Daha da beteri, terör Türkiye’ye girdi. Reyhanlı bombalandı, binlerce terörist, ajan, casus ve karanlık tip Türkiye’de iş tutmaya başladı…
Ve Tayyipgiller iktidarı, bütün bu terör örgütlerine Esad’ı devirirler umuduyla silah ve cephane gönderdi. Adana’da yakalanan MİT’e ait TIR’ları unutmayın.

* * *

Bu anlamsız olaya durup dururken, ortada hiçbir neden yokken, sadece Esad’ı devirmek için girdik.
Sonuç tam bir fiyasko, tam bir hayal kırıklığı.
Şam’da cuma namazı kılacaklardı!
Ülkesi mahvoldu ama Esad yerinde duruyor…
Dikkat ediniz, bizim hacı cavcavlar artık Suriye’den, Esad’dan falan hiç söz etmiyorlar.
Açtılar başımıza belayı ve şimdi suspus olmak zorunda kaldılar.
Komşumuz olan, aramızda hiçbir ihtilaf bulunmayan, bize zararı dokunmayan Suriye’yi karıştıran, yüz binlerce insanın ölümüne, milyonlarca insanın göç edip perişan olmasına, Türkiye’nin de parasal kaynaklarının sıfırlanmasına neden olan bu iktidar!..
O ülkede ölen herkesin, her Müslümanın kanını üzerinde taşımaktadır. En baş sorumlu ise Tayyip’tir.
Kesinlikle inanıyorum dolduruşa geldiklerini anlayıp şimdi pişman oldular ama iş işten geçti. Son pişmanlık fayda etmiyor.

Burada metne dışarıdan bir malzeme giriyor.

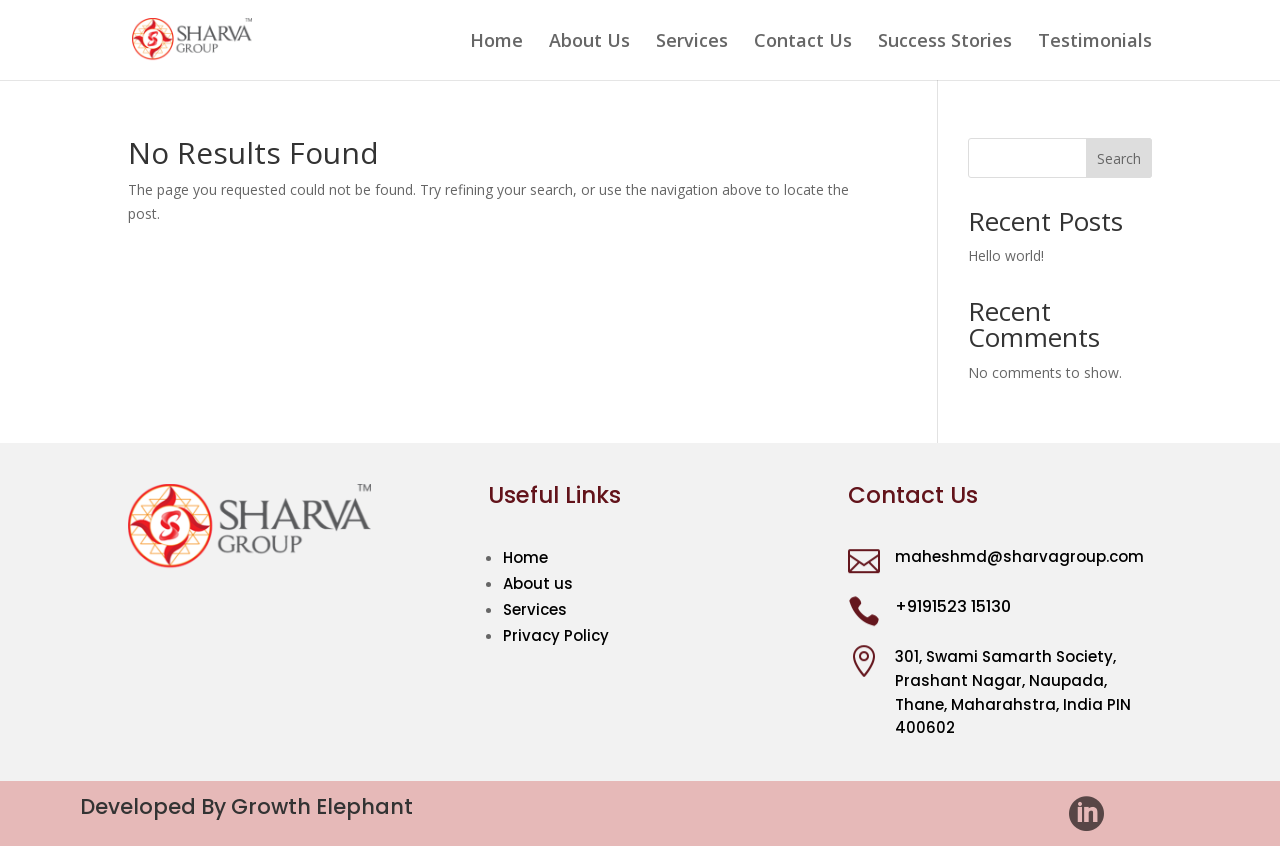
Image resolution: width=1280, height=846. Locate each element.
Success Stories (945, 42)
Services (692, 42)
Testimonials (1095, 42)
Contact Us (803, 42)
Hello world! (1006, 255)
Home (496, 42)
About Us (589, 42)
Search (1119, 158)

Rektör Bey’i şimdiden kutluyorum!

İstanbul Üniversitesi Türkiye’nin en büyüklerinden biri. Boşalan rektörlük makamı için önceki gün bütün hocaların katılımıyla seçim yapıldı.
Muhalefetin adayı Prof. Dr. Raşit Tükel 1.202 oyla birinci, iktidarın adayı Prof. Dr.Mahmut Ak 908 oyla ikinci, cemaatin adayı olduğu söylenen Prof. Dr. Harun Cansızise 382 oy aldılar.
AKP’nin arka bahçesi ve yan kuruluşu olan YÖK, yasa uyarınca şimdi en yüksek oyu alan ilk altı aday arasında yeni bir sıralama yapıp tercih listesini Tayyip’e sunacak.
Ama YÖK listesi hiç önemli değil. Tümüyle göstermelik.
Rektör seçiminde son sözü Tayyip söylüyor…
Kimin rektör olacağına (sıralamaya falan bakmadan) o karar veriyor.
Benden duymuş olmayın ama seçeceği kişi şimdiden belli:
Öğretim üyelerinden en çok oyu alan Raşit Tükel değil, yarışı ikinci sırada bitiren Mahmut Ak.
Koskoca İstanbul Üniversitesi’ni kendi adamı olmayan bir rektöre bırakır mı!
Öğretim üyeleri demokratik bir seçim yapmış, Tayyip’e ne!
Seçeceği rektör bellidir, Mahmut Bey’i şimdiden kutluyorum.